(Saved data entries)
—————

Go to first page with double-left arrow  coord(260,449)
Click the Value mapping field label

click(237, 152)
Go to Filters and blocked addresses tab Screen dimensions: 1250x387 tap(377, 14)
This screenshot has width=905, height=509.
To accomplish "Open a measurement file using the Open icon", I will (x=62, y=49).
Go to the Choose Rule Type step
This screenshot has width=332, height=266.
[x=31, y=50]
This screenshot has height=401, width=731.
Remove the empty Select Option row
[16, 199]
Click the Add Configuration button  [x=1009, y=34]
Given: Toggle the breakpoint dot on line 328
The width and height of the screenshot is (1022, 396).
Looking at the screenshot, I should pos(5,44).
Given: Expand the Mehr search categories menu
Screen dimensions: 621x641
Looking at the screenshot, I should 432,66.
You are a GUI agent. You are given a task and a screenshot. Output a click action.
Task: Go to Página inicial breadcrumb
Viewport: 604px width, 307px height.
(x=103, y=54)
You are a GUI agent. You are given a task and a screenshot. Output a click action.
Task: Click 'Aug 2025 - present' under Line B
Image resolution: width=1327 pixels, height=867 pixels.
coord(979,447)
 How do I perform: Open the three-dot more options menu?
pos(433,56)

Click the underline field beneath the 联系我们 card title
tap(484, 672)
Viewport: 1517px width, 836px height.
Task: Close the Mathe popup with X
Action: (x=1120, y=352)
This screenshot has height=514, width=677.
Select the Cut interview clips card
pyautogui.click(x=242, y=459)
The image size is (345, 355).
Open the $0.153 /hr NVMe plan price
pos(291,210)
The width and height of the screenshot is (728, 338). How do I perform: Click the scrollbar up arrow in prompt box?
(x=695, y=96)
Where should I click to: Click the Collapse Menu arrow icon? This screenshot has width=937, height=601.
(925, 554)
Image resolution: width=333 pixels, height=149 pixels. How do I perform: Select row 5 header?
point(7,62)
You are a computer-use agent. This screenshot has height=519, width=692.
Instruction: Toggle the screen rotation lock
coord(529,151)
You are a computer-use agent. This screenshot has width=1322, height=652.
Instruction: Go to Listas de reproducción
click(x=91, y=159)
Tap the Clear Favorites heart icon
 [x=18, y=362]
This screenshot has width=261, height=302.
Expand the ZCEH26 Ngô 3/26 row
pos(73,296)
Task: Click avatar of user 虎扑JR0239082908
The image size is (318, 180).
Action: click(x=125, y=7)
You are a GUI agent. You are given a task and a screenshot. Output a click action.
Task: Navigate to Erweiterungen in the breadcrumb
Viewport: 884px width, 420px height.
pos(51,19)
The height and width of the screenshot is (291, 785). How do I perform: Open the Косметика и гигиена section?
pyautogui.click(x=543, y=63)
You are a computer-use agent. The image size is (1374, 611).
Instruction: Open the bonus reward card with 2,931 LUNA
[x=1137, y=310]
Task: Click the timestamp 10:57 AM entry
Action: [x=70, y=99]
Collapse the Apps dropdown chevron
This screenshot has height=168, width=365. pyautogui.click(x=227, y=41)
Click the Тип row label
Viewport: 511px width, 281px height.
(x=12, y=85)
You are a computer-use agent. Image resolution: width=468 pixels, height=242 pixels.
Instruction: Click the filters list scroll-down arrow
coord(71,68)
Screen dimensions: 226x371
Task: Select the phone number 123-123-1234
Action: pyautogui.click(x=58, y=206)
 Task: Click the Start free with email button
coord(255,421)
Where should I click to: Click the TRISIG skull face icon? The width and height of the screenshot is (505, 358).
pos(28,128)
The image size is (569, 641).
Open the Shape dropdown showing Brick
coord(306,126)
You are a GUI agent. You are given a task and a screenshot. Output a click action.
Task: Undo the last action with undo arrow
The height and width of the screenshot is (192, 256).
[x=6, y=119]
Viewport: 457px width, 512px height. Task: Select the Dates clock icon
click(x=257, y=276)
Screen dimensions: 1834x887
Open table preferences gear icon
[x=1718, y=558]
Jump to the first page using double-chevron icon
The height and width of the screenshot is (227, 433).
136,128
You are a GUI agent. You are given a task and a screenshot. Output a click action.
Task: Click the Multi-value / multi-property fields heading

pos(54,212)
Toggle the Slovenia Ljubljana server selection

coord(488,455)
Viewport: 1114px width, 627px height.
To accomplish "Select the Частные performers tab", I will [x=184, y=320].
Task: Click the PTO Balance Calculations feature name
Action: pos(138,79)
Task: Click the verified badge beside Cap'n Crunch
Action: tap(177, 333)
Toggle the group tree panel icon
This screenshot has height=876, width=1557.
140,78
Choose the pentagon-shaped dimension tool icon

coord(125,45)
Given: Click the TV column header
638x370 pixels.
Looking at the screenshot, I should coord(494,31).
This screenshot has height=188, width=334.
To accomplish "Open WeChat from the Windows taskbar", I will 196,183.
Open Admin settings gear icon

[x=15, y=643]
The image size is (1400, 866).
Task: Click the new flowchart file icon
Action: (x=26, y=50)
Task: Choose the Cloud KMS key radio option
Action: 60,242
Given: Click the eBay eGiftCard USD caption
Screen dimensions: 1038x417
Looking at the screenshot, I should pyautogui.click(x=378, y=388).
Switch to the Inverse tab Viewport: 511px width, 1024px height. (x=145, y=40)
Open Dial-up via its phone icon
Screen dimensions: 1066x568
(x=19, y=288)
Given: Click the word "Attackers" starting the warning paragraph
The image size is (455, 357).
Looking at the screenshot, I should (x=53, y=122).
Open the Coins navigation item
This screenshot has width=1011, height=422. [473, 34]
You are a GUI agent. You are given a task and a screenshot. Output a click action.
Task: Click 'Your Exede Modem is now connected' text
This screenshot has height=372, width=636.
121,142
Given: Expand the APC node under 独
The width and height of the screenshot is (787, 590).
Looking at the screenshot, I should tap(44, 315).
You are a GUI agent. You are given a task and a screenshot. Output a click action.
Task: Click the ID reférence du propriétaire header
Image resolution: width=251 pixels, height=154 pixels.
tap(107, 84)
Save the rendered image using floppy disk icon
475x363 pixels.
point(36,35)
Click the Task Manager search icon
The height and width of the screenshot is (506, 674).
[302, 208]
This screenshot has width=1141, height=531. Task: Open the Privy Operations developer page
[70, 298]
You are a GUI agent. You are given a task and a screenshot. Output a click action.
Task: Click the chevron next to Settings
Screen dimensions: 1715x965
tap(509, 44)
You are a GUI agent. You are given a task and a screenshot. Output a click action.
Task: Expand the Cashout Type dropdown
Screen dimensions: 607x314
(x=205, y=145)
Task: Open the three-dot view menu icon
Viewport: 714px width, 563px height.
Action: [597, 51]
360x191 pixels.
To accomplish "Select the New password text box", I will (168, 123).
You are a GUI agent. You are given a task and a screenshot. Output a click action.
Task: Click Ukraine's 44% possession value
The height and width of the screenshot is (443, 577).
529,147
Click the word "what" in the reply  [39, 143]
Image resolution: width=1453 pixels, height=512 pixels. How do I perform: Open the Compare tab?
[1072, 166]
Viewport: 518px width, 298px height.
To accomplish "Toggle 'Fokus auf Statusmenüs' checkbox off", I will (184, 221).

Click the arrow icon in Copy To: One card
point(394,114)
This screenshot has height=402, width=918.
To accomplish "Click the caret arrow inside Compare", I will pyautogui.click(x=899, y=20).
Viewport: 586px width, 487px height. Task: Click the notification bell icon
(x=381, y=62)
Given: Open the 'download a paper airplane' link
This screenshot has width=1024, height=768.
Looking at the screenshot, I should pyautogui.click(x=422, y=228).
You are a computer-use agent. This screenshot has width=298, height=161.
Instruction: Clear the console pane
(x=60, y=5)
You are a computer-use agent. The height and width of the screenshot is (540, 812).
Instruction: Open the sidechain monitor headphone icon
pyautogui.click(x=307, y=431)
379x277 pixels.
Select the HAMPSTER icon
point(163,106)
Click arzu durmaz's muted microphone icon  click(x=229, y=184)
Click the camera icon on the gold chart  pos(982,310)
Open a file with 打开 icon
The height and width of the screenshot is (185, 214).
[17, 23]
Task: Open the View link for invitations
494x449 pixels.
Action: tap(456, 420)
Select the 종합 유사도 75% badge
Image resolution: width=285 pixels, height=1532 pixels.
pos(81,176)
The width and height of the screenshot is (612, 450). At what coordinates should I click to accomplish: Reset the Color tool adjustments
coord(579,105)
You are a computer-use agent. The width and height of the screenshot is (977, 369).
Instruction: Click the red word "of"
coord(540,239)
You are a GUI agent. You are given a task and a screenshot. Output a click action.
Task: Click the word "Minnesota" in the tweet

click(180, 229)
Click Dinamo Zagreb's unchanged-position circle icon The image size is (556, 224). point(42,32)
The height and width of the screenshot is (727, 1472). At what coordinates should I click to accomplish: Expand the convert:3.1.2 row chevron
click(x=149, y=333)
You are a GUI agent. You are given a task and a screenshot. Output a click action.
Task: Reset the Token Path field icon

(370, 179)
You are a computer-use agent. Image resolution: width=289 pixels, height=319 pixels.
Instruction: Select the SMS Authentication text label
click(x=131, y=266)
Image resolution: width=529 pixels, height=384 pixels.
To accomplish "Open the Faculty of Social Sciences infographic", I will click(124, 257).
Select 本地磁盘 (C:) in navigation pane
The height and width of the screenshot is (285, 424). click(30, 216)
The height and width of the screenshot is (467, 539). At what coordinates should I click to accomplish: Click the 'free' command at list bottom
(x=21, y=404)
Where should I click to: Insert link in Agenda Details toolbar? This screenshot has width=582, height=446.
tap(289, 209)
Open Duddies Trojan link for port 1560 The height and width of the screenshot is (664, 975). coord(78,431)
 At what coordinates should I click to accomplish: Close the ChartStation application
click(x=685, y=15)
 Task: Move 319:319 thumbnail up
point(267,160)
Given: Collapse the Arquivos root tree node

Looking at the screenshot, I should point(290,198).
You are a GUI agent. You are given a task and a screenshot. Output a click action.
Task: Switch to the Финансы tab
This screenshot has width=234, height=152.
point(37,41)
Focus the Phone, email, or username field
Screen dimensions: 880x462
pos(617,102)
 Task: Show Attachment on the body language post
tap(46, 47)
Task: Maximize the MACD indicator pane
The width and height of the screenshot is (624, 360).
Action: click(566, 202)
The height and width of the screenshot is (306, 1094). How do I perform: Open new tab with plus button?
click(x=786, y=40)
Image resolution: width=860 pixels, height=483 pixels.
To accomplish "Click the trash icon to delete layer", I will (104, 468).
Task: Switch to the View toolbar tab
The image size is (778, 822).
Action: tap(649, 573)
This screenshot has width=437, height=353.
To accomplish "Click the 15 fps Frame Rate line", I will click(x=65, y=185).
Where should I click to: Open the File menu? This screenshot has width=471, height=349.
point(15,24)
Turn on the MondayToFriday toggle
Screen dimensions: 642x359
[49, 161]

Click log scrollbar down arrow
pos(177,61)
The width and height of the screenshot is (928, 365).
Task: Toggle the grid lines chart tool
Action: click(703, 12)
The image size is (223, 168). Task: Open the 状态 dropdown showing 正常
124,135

—————

• **Problem description**:
In the lines above, locate the string "computer". Copy every line where it occurs.

• **Answer below**:
You are a computer-use agent. This screenshot has height=519, width=692.
You are a computer-use agent. This screenshot has width=1322, height=652.
You are a computer-use agent. The image size is (1374, 611).
You are a computer-use agent. Image resolution: width=468 pixels, height=242 pixels.
You are a computer-use agent. This screenshot has width=298, height=161.
You are a computer-use agent. The height and width of the screenshot is (540, 812).
You are a computer-use agent. The width and height of the screenshot is (977, 369).
You are a computer-use agent. Image resolution: width=289 pixels, height=319 pixels.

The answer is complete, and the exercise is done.